The copy should begin at the line containing "Image resolution: width=1079" and end with the last line below, every line exact and no picture included.

#### [Stored records]
*** Block opens ***
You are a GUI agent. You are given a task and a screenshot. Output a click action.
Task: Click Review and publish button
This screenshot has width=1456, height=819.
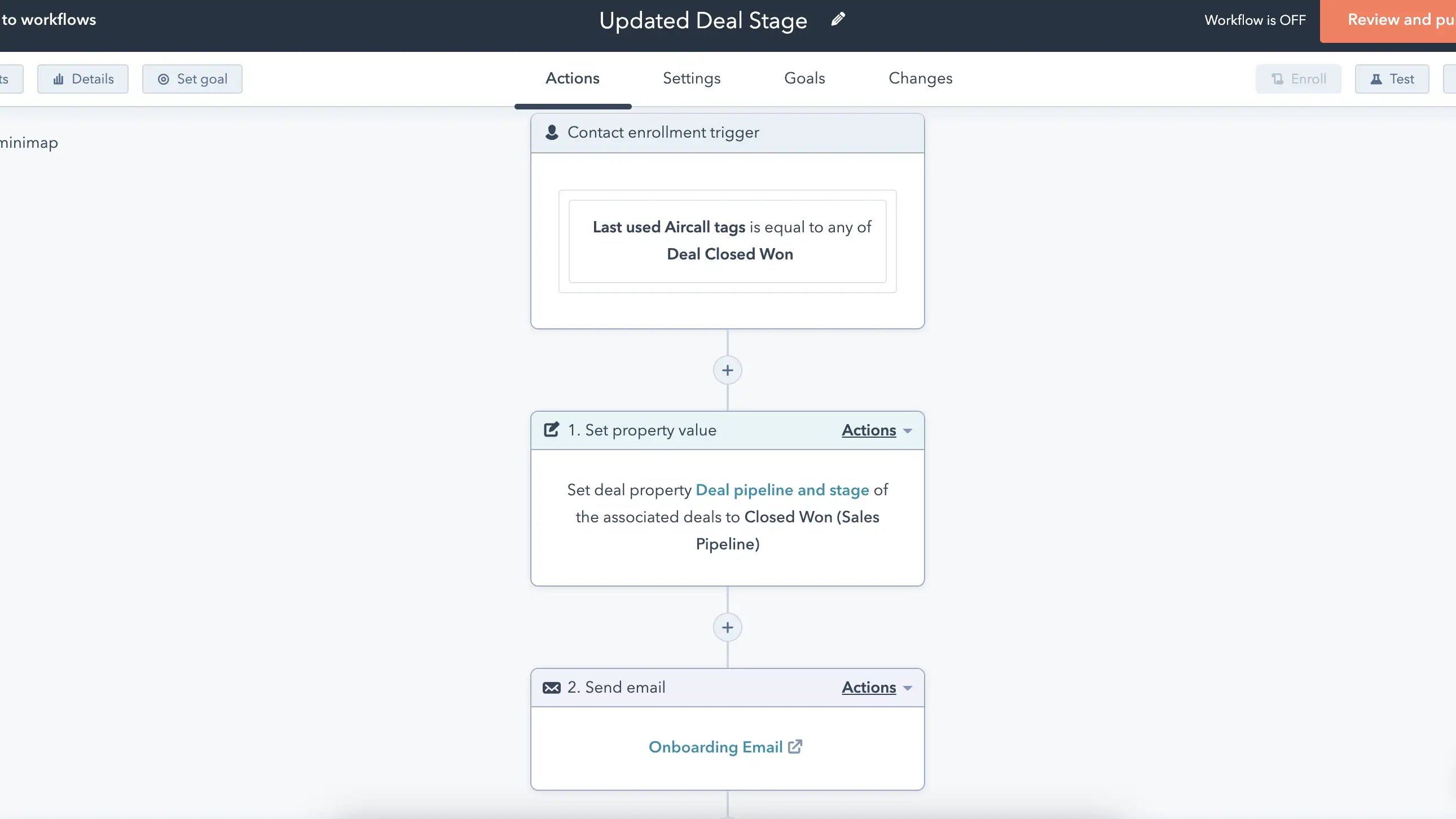click(1400, 20)
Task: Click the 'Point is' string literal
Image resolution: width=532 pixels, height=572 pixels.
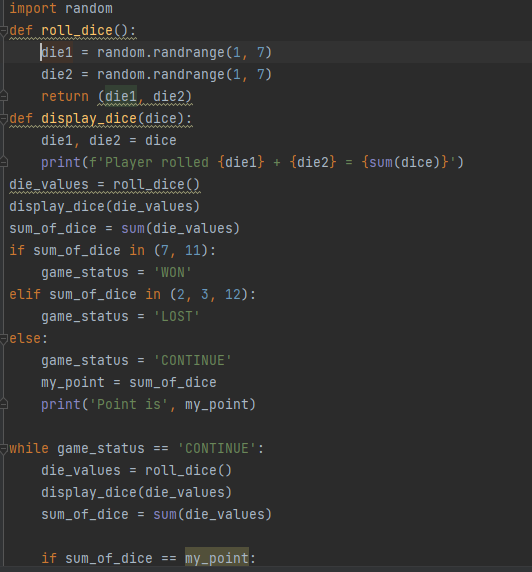Action: [x=129, y=404]
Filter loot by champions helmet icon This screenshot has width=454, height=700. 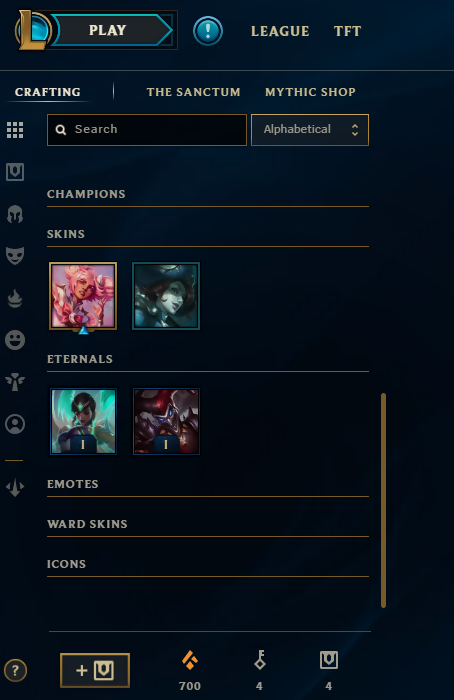coord(15,214)
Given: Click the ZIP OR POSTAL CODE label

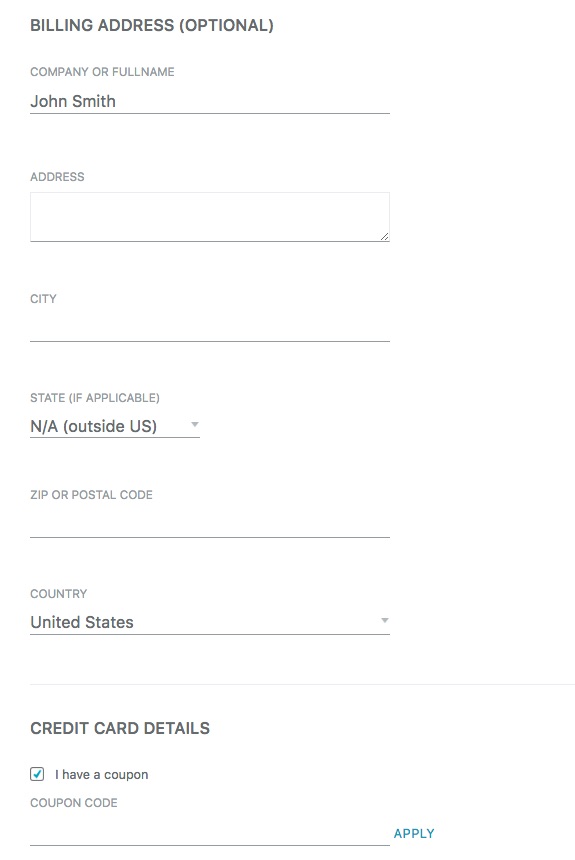Looking at the screenshot, I should pos(91,495).
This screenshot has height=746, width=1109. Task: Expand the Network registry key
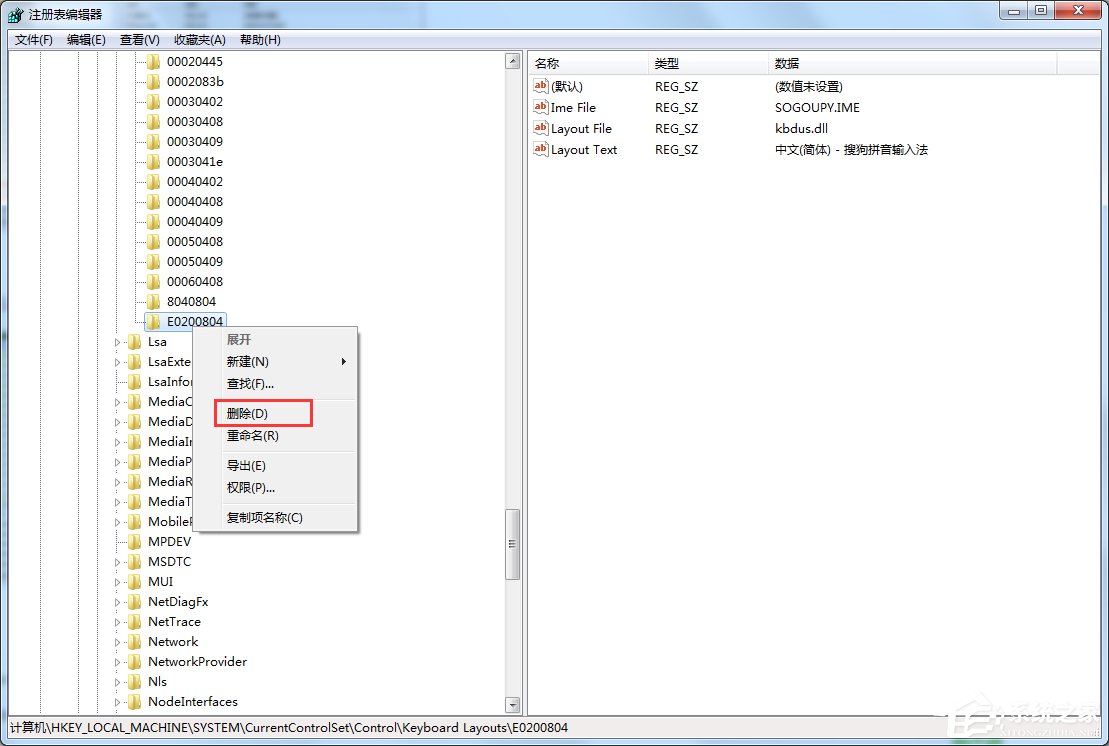click(x=118, y=641)
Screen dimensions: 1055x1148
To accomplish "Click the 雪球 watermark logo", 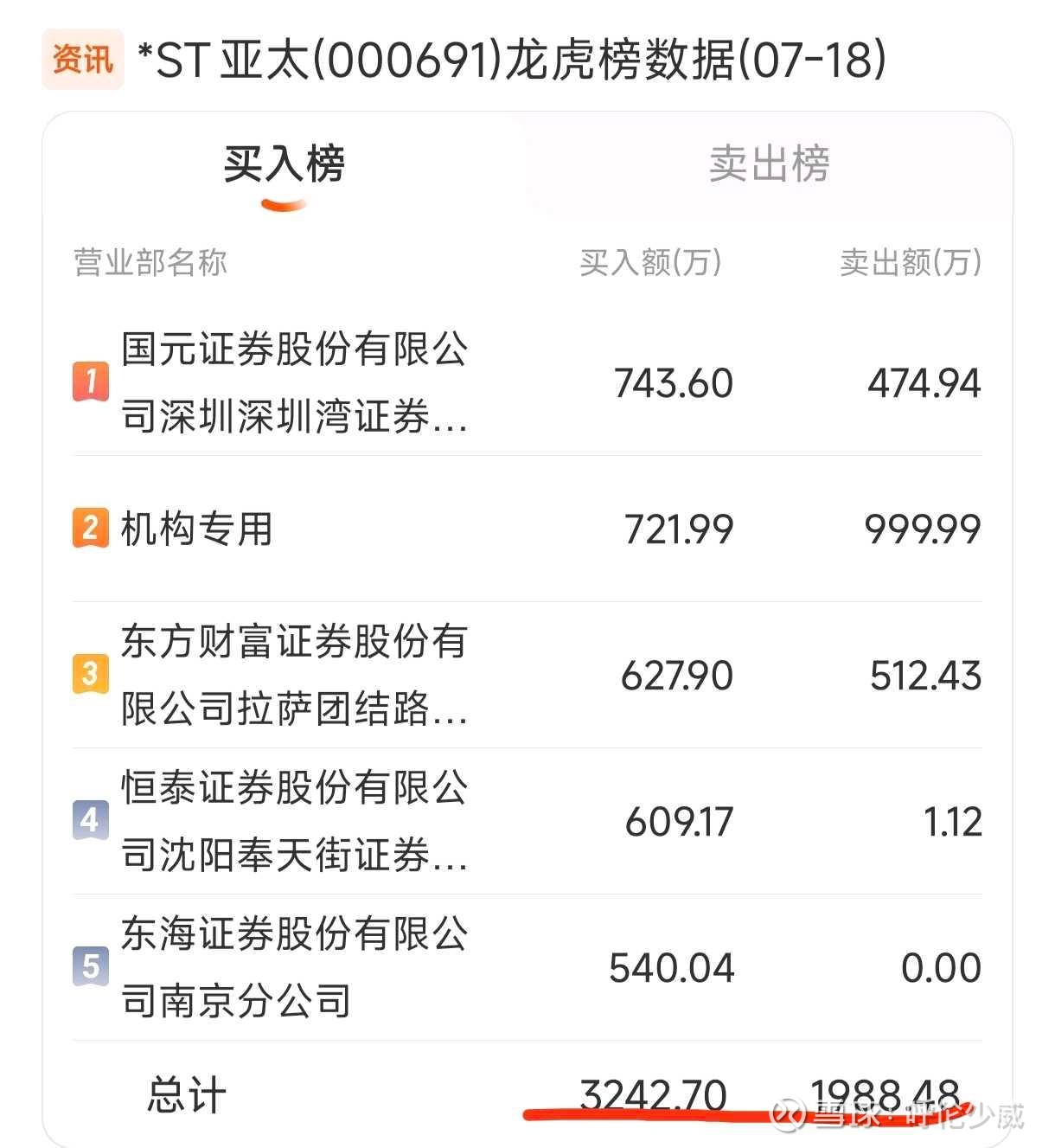I will pos(789,1115).

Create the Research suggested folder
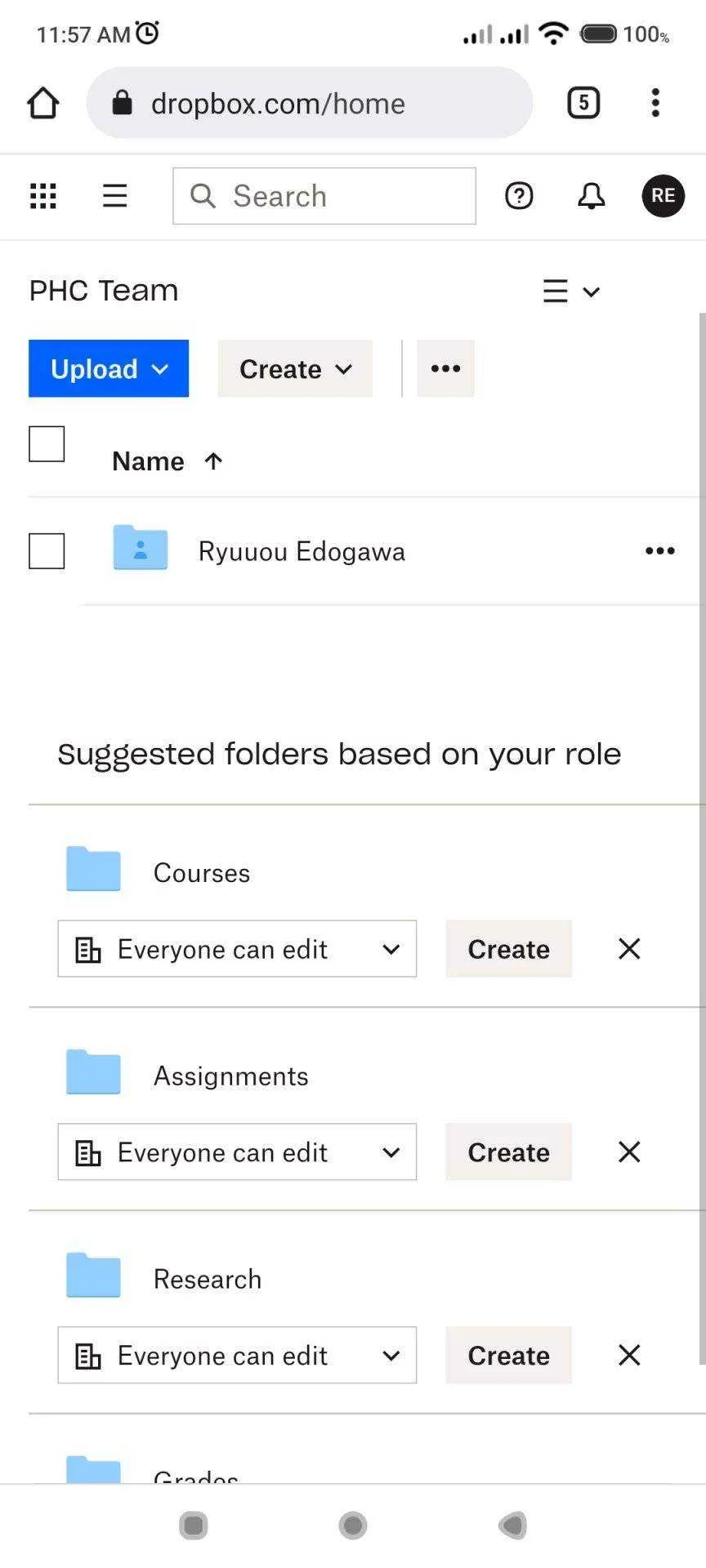point(508,1355)
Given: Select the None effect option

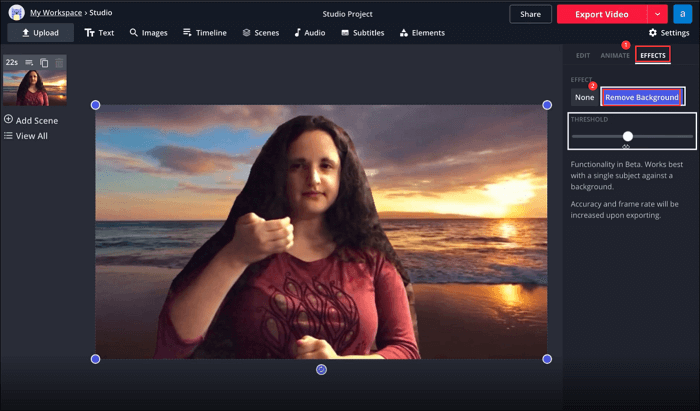Looking at the screenshot, I should click(x=584, y=97).
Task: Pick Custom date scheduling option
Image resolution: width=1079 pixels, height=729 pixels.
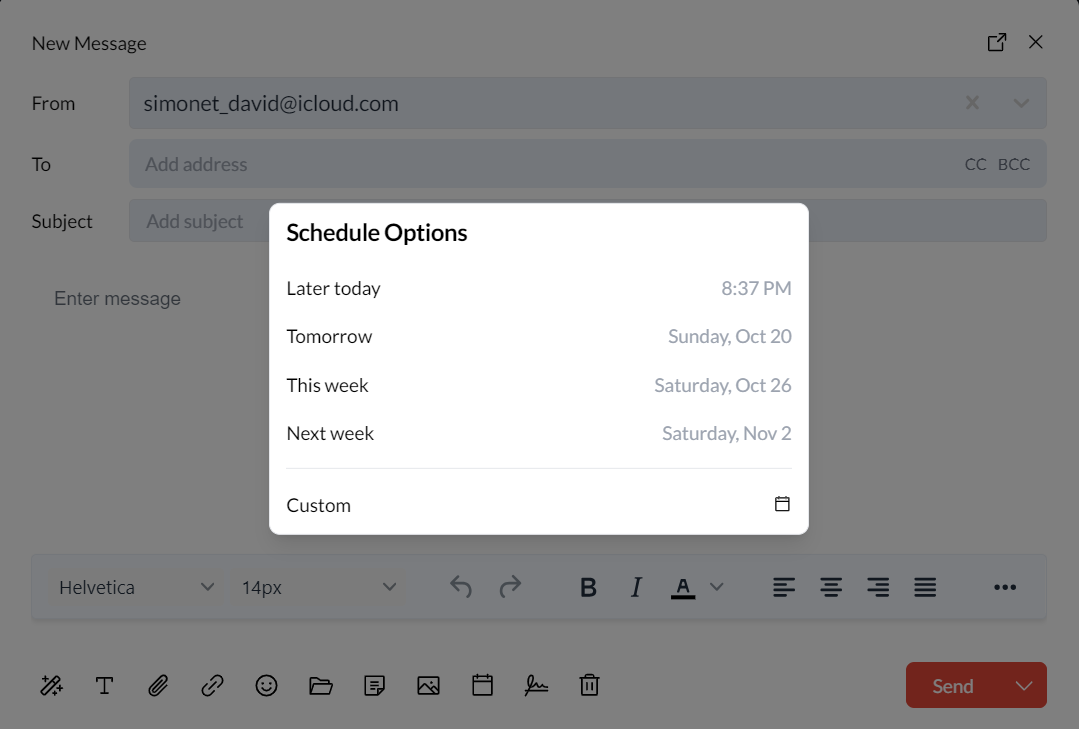Action: (538, 505)
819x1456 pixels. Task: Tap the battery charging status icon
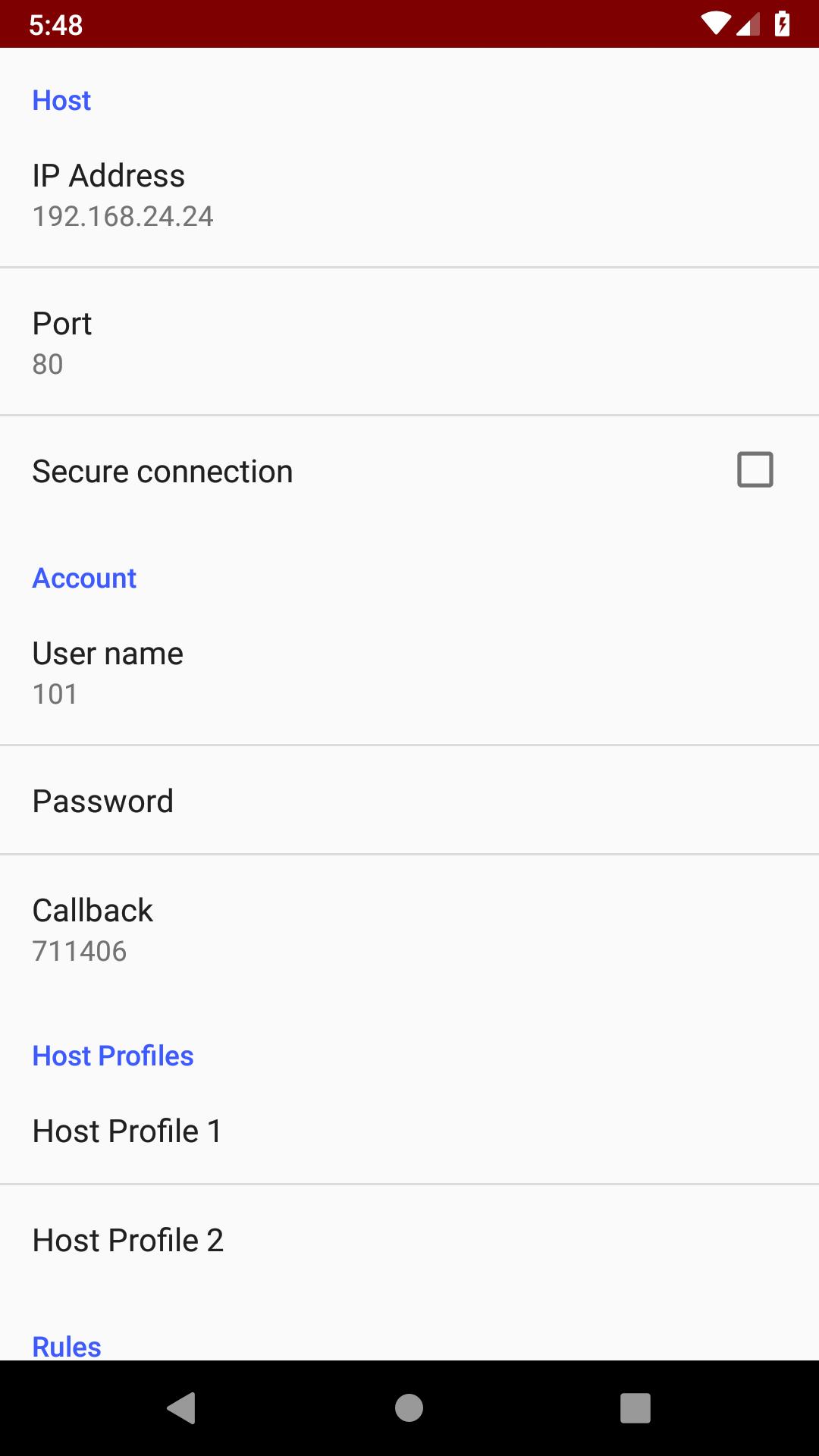(x=782, y=24)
*** Block closes ***
#### [Task answer]
Image resolution: width=1079 pixels, height=729 pixels.
Action: (538, 505)
819x1456 pixels. Task: Tap the battery charging status icon
(x=782, y=24)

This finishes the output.